### Work to complete
Across the records below, how many lines include the string "button"? State the number and nothing more.

════════════════════

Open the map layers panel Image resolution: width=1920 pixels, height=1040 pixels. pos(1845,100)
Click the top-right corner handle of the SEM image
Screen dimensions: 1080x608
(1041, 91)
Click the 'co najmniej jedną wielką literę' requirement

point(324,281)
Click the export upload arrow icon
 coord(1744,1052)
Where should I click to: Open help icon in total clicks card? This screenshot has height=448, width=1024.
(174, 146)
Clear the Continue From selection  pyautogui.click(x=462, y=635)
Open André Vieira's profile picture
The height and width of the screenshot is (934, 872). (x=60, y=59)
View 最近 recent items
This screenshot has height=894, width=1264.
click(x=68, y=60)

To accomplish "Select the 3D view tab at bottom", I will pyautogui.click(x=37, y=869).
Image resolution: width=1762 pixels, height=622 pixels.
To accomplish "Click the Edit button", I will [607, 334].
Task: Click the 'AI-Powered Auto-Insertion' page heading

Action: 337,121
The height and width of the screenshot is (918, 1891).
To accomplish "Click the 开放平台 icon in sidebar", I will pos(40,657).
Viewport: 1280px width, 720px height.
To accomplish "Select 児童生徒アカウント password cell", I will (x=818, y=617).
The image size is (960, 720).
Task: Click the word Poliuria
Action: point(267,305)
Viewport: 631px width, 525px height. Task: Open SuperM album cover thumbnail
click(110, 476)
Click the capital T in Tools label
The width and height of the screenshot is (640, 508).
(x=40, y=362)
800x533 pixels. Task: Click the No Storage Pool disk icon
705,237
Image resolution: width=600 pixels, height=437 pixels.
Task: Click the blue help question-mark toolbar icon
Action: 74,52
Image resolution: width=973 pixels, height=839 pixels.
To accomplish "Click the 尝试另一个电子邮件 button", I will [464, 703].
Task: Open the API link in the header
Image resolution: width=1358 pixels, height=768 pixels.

════════════════════

### Final answer
2